Фихте – непосредственный преемник Канта: первый после него, кто продумал проблематику трансцендентальной философии во всем ее комплексе и поставил целью реорганизовать эту философию к более прозрачной, связной, единой форме, в которой были бы до конца реализованы заложенные в ней тенденции, возможности и смогли бы найти ответ оставленные ею вопросы. Упрощенно и обобщенно, главное из того нового, что принес Кант, можно резюмировать в форме двух крупнейших особенностей: трансцендентальный метод и субъективистская позиция философствования, "коперниканский переворот". Первая особенность означала внедрение последовательно спекулятивного "трансцендентального" дискурса, имплицируя организацию философского учения в форме единой спекулятивной системы. Но совершенный и законченный тип организации спекулятивной системы – монистическая система, в которой все базовые понятия, отношения, структуры изводятся или полагаются по единому методу из единого верховного принципа. В учении Канта с его членением на три Критики эта высшая степень связности и единства, прозрачности философского целого еще не была осуществлена, и полная реализация трансцендентально-спекулятивной природы этого учения могла естественно видеться в том, чтобы с помощью некоторого верховного понятия достичь полного "трансцендентального монизма". Выбор же такого понятия подсказывала вторая особенность. Коль скоро была избрана субъективистская позиция, ее также следовало выразить и раскрыть до конца, до предела; коперниканский переворот следовало представить с максимальной наглядностью и резкостью. Самый прямой путь к этому, несомненно, был в том, чтобы сделать верховным принципом монистической системы недвусмысленно субъективистский концепт; и столь же несомненно, понятие Я вкачестве такого концепта находится вне конкуренции. – Такова внутренняя логика, следуя которой, рождается соединение трансцендентального монизма с предельным субъективизмом, – или же философия Я Фихте, не без основания иногда именуемая и религией Я.
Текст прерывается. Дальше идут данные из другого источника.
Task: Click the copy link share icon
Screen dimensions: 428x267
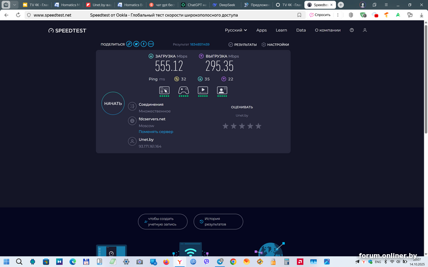Action: pos(129,44)
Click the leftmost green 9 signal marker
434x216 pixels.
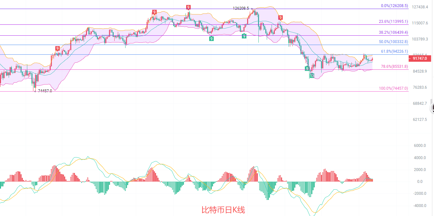(211, 39)
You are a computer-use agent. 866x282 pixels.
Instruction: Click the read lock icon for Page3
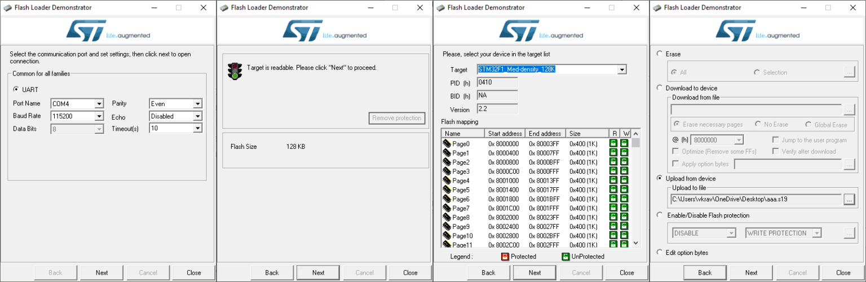[x=613, y=171]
Монизм спекулятивных систем классического немецкого идеализма должен был преодолеть специфическое препятствие, которое создавалось онтологией христианской картины бытия – не дуалистической в полном смысле, но содержащей существенный дуалистический момент: онтологическое расщепление и разрыв между Божественным и тварным бытием, Богом и человеком. В разделе о Канте мы довольно подробно описали, как в его системе элиминируется дискурс Инобытия, дискурс онтологических аспектов Богочеловеческого отношения, выражающий этот момент: в сфере чистого разума он элиминируется путем интеграции онтологии в когнитивную парадигму, а в сфере практического разума – путем интеграции религии в этику. Монистические системы продолжателей Канта отнюдь не отрицали таких решений, однако для них они не были достаточны: дабы достичь строгого монизма, здесь требовалось, в первую очередь, освободить от связи с дуалистическими структурами и дискурсами, от всякого их влияния, сам верховный принцип системы. Такое освобождение отвечало глубинной тенденции всей секуляризующейся метафизики Нового времени: постепенному возврату из онтологики христианской мысли, онтологики расщепленного бытия, в античную онтологику единого бытия-мышления. Классический немецкий идеализм стал существенным дальнейшим шагом в этом направлении; но все же, по самым разным причинам, возврат не проводился – и не мог быть проведен – во всей полноте, в качестве открытой, фронтальной философской стратегии (пожалуй, к такой стратегии наиболее приближался Шопенгауэр). В итоге, полнота монизма его систем в значительной мере должна была утверждаться волевым актом, вопреки сохранявшимся там и сям элементам дуалистической онтологики. Так возникали специфические концепты немецкого спекулятивного монизма – Я, Дух, Разум – изначальным и коренным свойством которых была онтологическая двусмысленность, неопределенность: способность нести предикаты, принадлежащие различным порядкам бытия. Лишь за счет этого они обретали другую, главную свою способность – способность конституировать, полагать из себя всю целокупную реальность, немало черт которой еще хранило печать христианской онтологики, глубоко чуждой рождавшемуся спекулятивному монистическому универсуму.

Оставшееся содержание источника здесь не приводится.